_CONSIGNE DONNÉE 1_
Dites si chacune de ces affirmations s'accorde avec le texte sur le film Whiplash, en répondant oui ou non et en citant les mots décisifs du texte : (a) Andrew Neiman a dix-neuf ans ; (b) Whiplash est sorti après La La Land ; (c) Andrew poursuit sa relation avec Nicole.
_CONSIGNE DONNÉE 2_
Rassemblez toutes les lignes des entrées qui contiennent la chaîne "Where", en tenant compte de la casse.

_TEXTE FOURNI_
□ □ □
Le réalisateur franco-américain Damien Chazelle aime pousser la chansonnette et le jazz occupe une place importante dans sa filmographie. À l’inverse de sa comédie musicale La La Land (2016), son premier long-métrage Whiplash, sorti en 2014 et primé au Sundance Festival puis aux Oscars en 2015, développe une univers bien plus sombre dans lequel la musique n’adoucit pas les mœurs.

Andrew Neiman (Miles Teller) est un jeune batteur de dix-neuf ans qui n’aspire qu’à se tailler une place parmi les grands du jazz. Inscrit au prestigieux conservatoire new-yorkais Shaffer, il est rapidement repéré par le très redouté Terence Fletcher (J.K Simmons), qui dirige le meilleur orchestre de l’établissement. Pourtant, Andrew n’est pas au bout de ses peines pour être reconnu comme un élève digne de ce nom. En effet, Fletcher se révèle extrêmement exigeant et n’hésite pas à recourir à la violence verbale et physique pour pousser son disciple dans ses derniers retranchements. S’établit alors une lutte amère pour la reconnaissance, au nom de laquelle Neiman va sacrifier sa vie personnelle, et dont l’issue reste incertaine jusqu’aux dernières minutes du film.
À travers le personnage d’Andrew Neiman, Damien Chazelle dresse un portrait du jeune musicien très éloigné de celui du traditionnel petit prodige. Bien au contraire, ce qui nous frappe est avant tout l’immensité de l’effort qu’il investit dans la poursuite de son rêve. En effet, pendant les premières minutes du film, on comprend rapidement que le protagoniste s’entraîne avec sérieux. Rien de surprenant à cela – il est, après tout, élève dans un des meilleurs conservatoires du pays. Néanmoins, à mesure que le film avance et que se développe sa relation avec Fletcher, Chazelle montre très clairement l’impact physique immédiat des exigences du chef d’orchestre. En attestent les plans rapprochés sur les mains en sang du jeune homme, que les heures passé

es à la batterie couvrent de plaies. Dans Whiplash, l’art s’épanouit dans la douleur et la perfection ne s’acquiert que par la pratique obsessionnelle de sa discipline. Dans la vie de Neiman, tout s’efface devant la musique : aucune amitié, aucune romance n’a d’intérêt à ses yeux.
Cet amour inconditionnel pour la musique s’exprime à travers les sacrifices qu’Andrew réalise sur un plan personnel. On aurait en effet pu croire que sa liaison avec Nicole (Melissa Benoist), une jeune étudiante travaillant au cinéma qu’il fréquente avec son père, aurait pu l’aider à mieux supporter sa vie au conservatoire. Pourtant, il fait le choix de mettre un terme à leur relation, et à sa vie amoureuse en général, pour mieux se concentrer sur son art. Cet isolement se fait également sentir par la rareté des seconds rôles importants : Nicole, le père d’Andrew (Paul Reiser), et ,dans une moindre mesure, les batteurs “rivaux” Ryan Connolly (Austin Stowell) et Carl Tanner (Nate Lang) n’apparaissent jamais très longtemps à l’écran. Quant aux autres, ils ne se manifestent qu’en de rares occasions, et généralement à travers la musique qu’ils jouent plus que par un dialogue parlé.
□ □ □
Lignes sur l'emplacement des cibles
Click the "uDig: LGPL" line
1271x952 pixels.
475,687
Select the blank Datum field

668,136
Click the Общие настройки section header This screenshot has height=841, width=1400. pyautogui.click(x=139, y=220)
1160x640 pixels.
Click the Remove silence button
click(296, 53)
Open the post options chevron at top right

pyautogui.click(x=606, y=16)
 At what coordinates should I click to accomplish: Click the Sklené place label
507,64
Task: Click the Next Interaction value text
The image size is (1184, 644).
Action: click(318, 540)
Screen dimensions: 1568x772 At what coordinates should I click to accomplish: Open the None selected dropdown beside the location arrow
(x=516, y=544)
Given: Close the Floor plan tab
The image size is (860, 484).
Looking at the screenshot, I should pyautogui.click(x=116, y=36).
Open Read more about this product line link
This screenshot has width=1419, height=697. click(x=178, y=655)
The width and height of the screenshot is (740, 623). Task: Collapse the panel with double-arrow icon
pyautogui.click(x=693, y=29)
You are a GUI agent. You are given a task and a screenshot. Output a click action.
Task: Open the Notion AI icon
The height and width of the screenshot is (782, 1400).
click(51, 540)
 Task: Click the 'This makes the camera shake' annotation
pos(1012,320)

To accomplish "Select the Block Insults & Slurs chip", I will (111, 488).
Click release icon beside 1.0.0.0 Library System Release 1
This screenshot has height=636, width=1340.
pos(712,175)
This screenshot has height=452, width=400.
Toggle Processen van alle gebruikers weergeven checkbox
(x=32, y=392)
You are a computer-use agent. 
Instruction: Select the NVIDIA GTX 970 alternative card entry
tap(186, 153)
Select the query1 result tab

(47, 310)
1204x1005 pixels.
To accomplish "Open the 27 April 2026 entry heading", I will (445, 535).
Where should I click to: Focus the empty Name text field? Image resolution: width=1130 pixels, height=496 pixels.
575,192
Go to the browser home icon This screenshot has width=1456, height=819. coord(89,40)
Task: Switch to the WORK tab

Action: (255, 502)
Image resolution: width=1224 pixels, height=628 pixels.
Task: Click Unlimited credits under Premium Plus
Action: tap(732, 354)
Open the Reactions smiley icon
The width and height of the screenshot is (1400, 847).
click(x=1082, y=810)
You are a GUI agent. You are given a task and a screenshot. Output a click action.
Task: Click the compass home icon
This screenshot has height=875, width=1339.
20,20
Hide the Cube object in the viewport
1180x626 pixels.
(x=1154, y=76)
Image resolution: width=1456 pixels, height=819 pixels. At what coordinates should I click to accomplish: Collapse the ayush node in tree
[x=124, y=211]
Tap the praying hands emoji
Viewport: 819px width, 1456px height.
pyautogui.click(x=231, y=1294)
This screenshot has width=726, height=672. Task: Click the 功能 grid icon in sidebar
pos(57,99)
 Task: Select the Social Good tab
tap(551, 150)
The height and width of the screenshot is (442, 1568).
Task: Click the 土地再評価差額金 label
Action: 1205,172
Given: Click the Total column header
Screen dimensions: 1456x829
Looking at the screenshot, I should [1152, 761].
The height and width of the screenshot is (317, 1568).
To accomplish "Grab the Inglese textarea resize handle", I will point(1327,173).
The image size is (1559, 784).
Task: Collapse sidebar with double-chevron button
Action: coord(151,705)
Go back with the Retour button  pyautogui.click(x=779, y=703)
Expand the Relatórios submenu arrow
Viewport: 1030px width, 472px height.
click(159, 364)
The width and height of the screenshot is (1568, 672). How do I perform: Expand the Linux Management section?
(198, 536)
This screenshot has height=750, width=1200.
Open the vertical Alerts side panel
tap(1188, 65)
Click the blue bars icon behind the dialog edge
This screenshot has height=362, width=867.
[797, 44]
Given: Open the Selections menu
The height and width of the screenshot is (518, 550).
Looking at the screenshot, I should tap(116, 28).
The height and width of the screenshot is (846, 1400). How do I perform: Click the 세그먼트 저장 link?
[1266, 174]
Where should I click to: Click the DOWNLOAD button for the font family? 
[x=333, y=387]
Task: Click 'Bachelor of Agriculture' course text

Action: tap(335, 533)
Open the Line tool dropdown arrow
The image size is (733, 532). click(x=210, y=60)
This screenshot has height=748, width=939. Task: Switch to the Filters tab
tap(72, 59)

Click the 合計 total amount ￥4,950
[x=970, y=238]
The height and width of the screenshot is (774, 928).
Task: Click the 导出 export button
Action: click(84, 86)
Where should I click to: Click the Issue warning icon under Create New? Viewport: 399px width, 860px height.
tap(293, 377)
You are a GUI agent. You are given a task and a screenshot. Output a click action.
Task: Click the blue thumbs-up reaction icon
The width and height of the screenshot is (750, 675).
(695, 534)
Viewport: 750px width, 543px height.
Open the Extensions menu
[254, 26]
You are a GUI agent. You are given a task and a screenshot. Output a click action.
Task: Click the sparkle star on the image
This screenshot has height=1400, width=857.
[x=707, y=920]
□ □ □
_RÉPONSE 1_
(a) Oui : « un jeune batteur de dix-neuf ans ».
(b) Non : « La La Land (2016) » et « Whiplash, sorti en 2014 ».
(c) Non : « il fait le choix de mettre un terme à leur relation ».

_RÉPONSE 2_
Where should I click to: Focus the empty Name text field? Image resolution: width=1130 pixels, height=496 pixels.
Where should I click to: Click the DOWNLOAD button for the font family? 
Where should I click to: Click the Issue warning icon under Create New? Viewport: 399px width, 860px height.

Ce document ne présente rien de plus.